Aufgaben —
a: Erkläre in ein bis drei Sätzen, warum die Zahl der schweren Erkrankungen laut dem Text über die Delta-Welle in Großbritannien kaum gestiegen war.
b: Überarbeite im Text über die Delta-Welle in Großbritannien den Abschnitt, der mit den Worten "Anfang Juni steckte" beginnt und mit "blieben zunächst niedrig." endet, und setze darin "Impfrate" an die Stelle von "Impfquote".
c: Führe den Text über die Delta-Welle in Großbritannien dort weiter, wo er aufhört.

Ausgewählter Auszug —
# # # #

Anfang Juni steckte Großbritannien in der der vierten Welle. Die britische Regierung verstärkte ihre Bemühungen gegen die Ausbreitung der Delta-Mutante B.1.617.2, die zuerst in Indien entdeckt wurde. Die Variante breitete sich im Land zunehmend aus und gefährdete trotz der weit fortgeschrittenen britischen Impfkampagne die Aufhebung der noch geltenden Corona-Beschränkungen. Die Delta-Variante machte bereits mehr als 95 Prozent aller Neuinfektionen aus. Die täglichen Neuinfektionen in Großbritannien stiegen und lagen wegen Delta deutlich über denen der gesamten EU. Dank der hohen Impfquote, über 68 Prozent der Menschen waren bereits doppelt geimpft, war die Zahl der schweren Erkrankungen kaum gestiegen. Auch die Todeszahlen blieben zunächst niedrig.

Besonders in den Blick geraten waren Bürgerinnen und Bürger, die eine Impfeinladung bisher ausgeschlagen hatten. Die für den 21. Juni geplante Aufhebung aller Corona-Maßnahmen musste um weitere vier Wochen verschoben werden. Am 19. Juli 2021 hat England mitten in der vierten Coronawelle fast alle Maßnahmen zur Eindämmung des Coronavirus aufgehoben (Freedom Day). Schottland, Wales und Nordirland gingen deutlich zögerlicher vor, was Öffnungen und Lockerungen angeht. Angesichts der angekündigten Corona-Lockerungen in England hatte der britische Premierminister Boris Johnson die Bevölkerung zu Vorsicht und Rücksichtnahme aufgefordert. "Diese Pandemie ist bei Weitem nicht vorbei. Diese Krankheit gefährdet weiterhin Sie und Ihre Familien", sagte Johnson. Das Ergebnis 150 Tage nach dem "Freedom Day" ist erschreckend: Großbritannien hatte eine der höchsten Infektionsraten weltweit. Auch die Zahl der Krankenhaus- und Todesfälle stieg weiter.

# # # #

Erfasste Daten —
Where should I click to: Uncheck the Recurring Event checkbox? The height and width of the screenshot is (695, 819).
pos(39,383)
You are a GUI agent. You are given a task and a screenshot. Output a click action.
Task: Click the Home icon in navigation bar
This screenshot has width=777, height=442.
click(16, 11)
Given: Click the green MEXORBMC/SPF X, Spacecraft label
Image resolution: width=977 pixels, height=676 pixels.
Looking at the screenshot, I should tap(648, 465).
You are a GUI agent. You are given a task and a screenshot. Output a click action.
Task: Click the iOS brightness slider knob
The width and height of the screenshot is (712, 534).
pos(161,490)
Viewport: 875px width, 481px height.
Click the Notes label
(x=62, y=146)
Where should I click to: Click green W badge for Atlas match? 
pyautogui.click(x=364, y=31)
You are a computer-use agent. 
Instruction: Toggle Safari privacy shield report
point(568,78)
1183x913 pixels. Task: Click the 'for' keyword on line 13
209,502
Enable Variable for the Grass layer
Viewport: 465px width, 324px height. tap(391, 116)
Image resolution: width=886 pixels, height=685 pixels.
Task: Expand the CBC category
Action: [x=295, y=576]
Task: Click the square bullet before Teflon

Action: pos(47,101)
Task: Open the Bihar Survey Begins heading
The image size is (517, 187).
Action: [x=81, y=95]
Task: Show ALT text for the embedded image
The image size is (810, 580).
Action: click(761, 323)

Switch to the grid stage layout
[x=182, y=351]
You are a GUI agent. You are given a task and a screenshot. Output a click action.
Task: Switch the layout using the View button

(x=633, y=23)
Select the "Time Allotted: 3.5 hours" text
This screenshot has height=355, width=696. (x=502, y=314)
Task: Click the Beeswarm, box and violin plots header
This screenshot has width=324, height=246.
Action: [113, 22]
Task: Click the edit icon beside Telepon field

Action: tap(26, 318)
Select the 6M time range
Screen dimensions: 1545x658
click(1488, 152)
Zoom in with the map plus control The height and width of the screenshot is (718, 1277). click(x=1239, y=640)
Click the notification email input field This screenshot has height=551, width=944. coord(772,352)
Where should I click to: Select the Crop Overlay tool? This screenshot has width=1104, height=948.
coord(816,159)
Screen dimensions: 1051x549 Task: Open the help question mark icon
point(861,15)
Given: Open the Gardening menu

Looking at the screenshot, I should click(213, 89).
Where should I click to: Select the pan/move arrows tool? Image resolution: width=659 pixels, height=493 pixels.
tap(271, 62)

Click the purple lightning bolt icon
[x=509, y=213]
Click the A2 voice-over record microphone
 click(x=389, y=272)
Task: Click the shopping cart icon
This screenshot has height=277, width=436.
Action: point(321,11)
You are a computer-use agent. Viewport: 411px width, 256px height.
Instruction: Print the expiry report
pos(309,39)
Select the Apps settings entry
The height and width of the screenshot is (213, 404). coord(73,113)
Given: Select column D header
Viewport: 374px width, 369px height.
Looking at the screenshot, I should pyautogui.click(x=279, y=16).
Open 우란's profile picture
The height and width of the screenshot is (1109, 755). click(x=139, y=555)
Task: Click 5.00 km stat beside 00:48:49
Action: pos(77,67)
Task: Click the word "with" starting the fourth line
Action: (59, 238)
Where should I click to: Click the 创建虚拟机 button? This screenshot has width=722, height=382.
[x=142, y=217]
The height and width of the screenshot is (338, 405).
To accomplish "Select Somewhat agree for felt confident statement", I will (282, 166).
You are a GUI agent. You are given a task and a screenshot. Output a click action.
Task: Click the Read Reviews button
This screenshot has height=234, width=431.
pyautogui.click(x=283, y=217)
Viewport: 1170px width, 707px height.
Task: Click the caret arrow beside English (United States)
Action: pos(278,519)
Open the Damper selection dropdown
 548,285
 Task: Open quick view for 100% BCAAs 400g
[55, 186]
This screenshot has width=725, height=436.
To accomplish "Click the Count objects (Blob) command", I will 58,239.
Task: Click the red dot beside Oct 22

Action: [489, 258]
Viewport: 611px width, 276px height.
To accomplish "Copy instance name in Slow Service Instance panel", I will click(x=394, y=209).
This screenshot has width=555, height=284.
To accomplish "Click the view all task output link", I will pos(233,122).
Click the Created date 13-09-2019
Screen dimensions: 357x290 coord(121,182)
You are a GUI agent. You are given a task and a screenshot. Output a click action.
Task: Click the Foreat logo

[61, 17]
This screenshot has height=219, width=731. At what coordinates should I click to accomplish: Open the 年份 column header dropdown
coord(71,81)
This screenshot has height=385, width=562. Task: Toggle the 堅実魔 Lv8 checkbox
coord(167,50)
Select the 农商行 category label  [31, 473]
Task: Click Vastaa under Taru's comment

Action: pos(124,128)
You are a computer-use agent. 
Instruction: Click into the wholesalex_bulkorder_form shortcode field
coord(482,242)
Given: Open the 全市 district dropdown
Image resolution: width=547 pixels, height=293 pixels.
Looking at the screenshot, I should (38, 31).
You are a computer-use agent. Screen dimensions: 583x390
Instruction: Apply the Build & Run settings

# # # #

Antworten —
a: Die Zahl der schweren Erkrankungen stieg kaum, weil die Impfquote hoch war. Über 68 Prozent der Menschen waren bereits doppelt geimpft.

b:
Anfang Juni steckte Großbritannien in der der vierten Welle. Die britische Regierung verstärkte ihre Bemühungen gegen die Ausbreitung der Delta-Mutante B.1.617.2, die zuerst in Indien entdeckt wurde. Die Variante breitete sich im Land zunehmend aus und gefährdete trotz der weit fortgeschrittenen britischen Impfkampagne die Aufhebung der noch geltenden Corona-Beschränkungen. Die Delta-Variante machte bereits mehr als 95 Prozent aller Neuinfektionen aus. Die täglichen Neuinfektionen in Großbritannien stiegen und lagen wegen Delta deutlich über denen der gesamten EU. Dank der hohen Impfrate, über 68 Prozent der Menschen waren bereits doppelt geimpft, war die Zahl der schweren Erkrankungen kaum gestiegen. Auch die Todeszahlen blieben zunächst niedrig.

c:
Weil in Großbritannien so viele Menschen mit dem Coronavirus SARS-CoV-2 infiziert waren und noch deutlich mehr Menschen mit diesen in Kontakt gekommen waren, fielen Züge aus, Supermarktregale blieben zeitweise leer, Benzin wurde knapp und Mülltonnen wurden nicht geleert. Hunderttausende Briten mussten sich zu Hause isolieren.

In Großbritannien galt bald ein Corona-Impflicht in bestimmten Arbeitsbereichen. Für den Gesundheits- und Pflegebereich wurde die entsprechende Gesetzgebung, die zu einer Corona-Impfung verpflichtet, vom Parlament verabschiedet. Bereits ein Viertel der vollständig Geimpften hatte die dritte Dosis erhalten.

Ende Dezember 2021 meldete Großbritannien wieder einen sprunghaften Anstieg von Infektionen mit der Omikron-Variante. Die Zahl der Omikron-Infektionen verdoppelte sich alle zwei bis drei Tage. Erstmals wurden am 04.01.2022 mehr als 200.000 Neuinfektionen binnen 24 Stunden in Großbritannien verzeichnet. Dennoch wollte die Regierung zunächst keine neuen Maßnahmen einführen.
Mitte Januar schien die Omikron-Welle gebrochen. Die Inzidenz hatte sich halbiert. Die Zahl der schweren Verläufe, der Patienten auf der Intensivstation und der Toten blieb in Großbritannien relativ zu den enormen Infektionszahlen sehr niedrig. Ein entscheidender Faktor könnte die hohe Impfquote  vor allem bei den Älteren über 60 Jahren sein. 95 Prozent sind in dieser Altersgruppe zweifach geimpft, mehr als 80 Prozent geboostert. Seit Ende Februar hat Großbritannien die verpflichtende Corona-Quarantäne abgeschafft.

In Großbritannien gelten aktuell keine staatlichen Maßnahmen zur Eindämmung des Coronavirus mehr. Die Regierung empfiehlt auf einer Internetseite, sich zu impfen, in Innenräumen zu lüften und gegebenenfalls bei größeren Zusammenkünften in Innenräumen Masken zu tragen. In Krankenhäusern können Masken in bestimmten Bereichen noch vorgeschrieben werden.